ASSIGNMENT
Reproduce only the stretch of entries below that begins at the first line and ends at the line holding "送る (50, 1487)".

━━━━━━━━━━━━━━━━━━━━━━━━━━━━━━

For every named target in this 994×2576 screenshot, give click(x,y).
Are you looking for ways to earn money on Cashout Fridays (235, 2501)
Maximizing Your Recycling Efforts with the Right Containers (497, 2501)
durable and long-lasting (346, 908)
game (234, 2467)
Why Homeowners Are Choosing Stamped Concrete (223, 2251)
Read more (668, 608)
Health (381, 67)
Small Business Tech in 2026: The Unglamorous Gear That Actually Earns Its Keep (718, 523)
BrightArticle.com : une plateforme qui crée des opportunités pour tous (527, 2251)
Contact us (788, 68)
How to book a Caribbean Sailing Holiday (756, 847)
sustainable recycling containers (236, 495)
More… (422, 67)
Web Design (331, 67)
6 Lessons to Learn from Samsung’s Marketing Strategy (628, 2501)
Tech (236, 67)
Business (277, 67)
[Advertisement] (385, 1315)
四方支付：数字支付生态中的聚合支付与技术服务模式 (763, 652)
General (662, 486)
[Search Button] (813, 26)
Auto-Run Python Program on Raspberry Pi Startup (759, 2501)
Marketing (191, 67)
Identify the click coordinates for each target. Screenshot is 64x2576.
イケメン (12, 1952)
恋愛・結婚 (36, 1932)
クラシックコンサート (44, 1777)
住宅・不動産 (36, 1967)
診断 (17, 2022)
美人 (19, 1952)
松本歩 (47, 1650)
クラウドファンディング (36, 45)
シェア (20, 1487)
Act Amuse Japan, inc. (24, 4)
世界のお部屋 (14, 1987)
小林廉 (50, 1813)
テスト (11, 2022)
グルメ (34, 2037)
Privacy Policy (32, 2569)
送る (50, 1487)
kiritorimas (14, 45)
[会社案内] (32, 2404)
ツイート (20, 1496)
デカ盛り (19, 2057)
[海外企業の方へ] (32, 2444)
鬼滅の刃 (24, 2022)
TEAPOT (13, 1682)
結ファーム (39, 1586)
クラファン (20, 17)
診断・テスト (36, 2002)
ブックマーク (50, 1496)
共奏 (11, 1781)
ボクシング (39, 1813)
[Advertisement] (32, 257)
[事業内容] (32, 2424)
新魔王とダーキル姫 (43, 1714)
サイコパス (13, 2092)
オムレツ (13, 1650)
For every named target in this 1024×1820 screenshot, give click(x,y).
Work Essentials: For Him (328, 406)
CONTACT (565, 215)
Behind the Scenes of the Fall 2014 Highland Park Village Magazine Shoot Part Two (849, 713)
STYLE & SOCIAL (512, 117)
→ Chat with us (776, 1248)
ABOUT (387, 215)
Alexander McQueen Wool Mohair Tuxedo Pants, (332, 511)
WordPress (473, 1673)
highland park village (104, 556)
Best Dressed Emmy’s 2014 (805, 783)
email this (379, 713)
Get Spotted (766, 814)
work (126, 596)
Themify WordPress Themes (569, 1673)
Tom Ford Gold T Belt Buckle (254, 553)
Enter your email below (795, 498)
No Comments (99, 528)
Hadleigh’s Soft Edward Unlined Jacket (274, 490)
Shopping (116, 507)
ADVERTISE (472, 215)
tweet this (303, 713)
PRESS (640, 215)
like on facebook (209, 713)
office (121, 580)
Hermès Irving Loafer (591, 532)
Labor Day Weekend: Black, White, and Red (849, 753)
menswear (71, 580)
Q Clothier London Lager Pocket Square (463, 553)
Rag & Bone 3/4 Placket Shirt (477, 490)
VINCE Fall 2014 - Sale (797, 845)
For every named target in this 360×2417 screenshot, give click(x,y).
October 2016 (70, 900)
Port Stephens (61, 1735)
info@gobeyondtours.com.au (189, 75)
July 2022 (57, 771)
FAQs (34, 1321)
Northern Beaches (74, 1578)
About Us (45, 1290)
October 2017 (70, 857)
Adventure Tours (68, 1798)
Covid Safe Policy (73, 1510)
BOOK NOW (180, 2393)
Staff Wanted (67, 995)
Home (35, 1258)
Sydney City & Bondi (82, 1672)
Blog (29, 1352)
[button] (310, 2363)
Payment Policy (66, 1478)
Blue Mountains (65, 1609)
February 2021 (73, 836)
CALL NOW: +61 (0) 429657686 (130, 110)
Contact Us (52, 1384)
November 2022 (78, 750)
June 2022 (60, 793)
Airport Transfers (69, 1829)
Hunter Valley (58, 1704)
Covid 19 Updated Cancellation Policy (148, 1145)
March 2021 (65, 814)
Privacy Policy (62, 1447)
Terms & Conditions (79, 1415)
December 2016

━━━━━━━━━━━━━━━━━━━━━━━━━━━━━━

TASK RESPONSE
For every named target in this 994×2576 screenshot, give click(x,y).
Are you looking for ways to earn money on Cashout Fridays (235, 2501)
Maximizing Your Recycling Efforts with the Right Containers (497, 2501)
durable and long-lasting (346, 908)
game (234, 2467)
Why Homeowners Are Choosing Stamped Concrete (223, 2251)
Read more (668, 608)
Health (381, 67)
Small Business Tech in 2026: The Unglamorous Gear That Actually Earns Its Keep (718, 523)
BrightArticle.com : une plateforme qui crée des opportunités pour tous (527, 2251)
Contact us (788, 68)
How to book a Caribbean Sailing Holiday (756, 847)
sustainable recycling containers (236, 495)
More… (422, 67)
Web Design (331, 67)
6 Lessons to Learn from Samsung’s Marketing Strategy (628, 2501)
Tech (236, 67)
Business (277, 67)
[Advertisement] (385, 1315)
四方支付：数字支付生态中的聚合支付与技术服务模式 (763, 652)
General (662, 486)
[Search Button] (813, 26)
Auto-Run Python Program on Raspberry Pi Startup (759, 2501)
Marketing (191, 67)
Identify the click coordinates for each target. Screenshot is 64x2576.
イケメン (12, 1952)
恋愛・結婚 (36, 1932)
クラシックコンサート (44, 1777)
住宅・不動産 (36, 1967)
診断 (17, 2022)
美人 (19, 1952)
松本歩 (47, 1650)
クラウドファンディング (36, 45)
シェア (20, 1487)
Act Amuse Japan, inc. (24, 4)
世界のお部屋 (14, 1987)
小林廉 (50, 1813)
テスト (11, 2022)
グルメ (34, 2037)
Privacy Policy (32, 2569)
送る (50, 1487)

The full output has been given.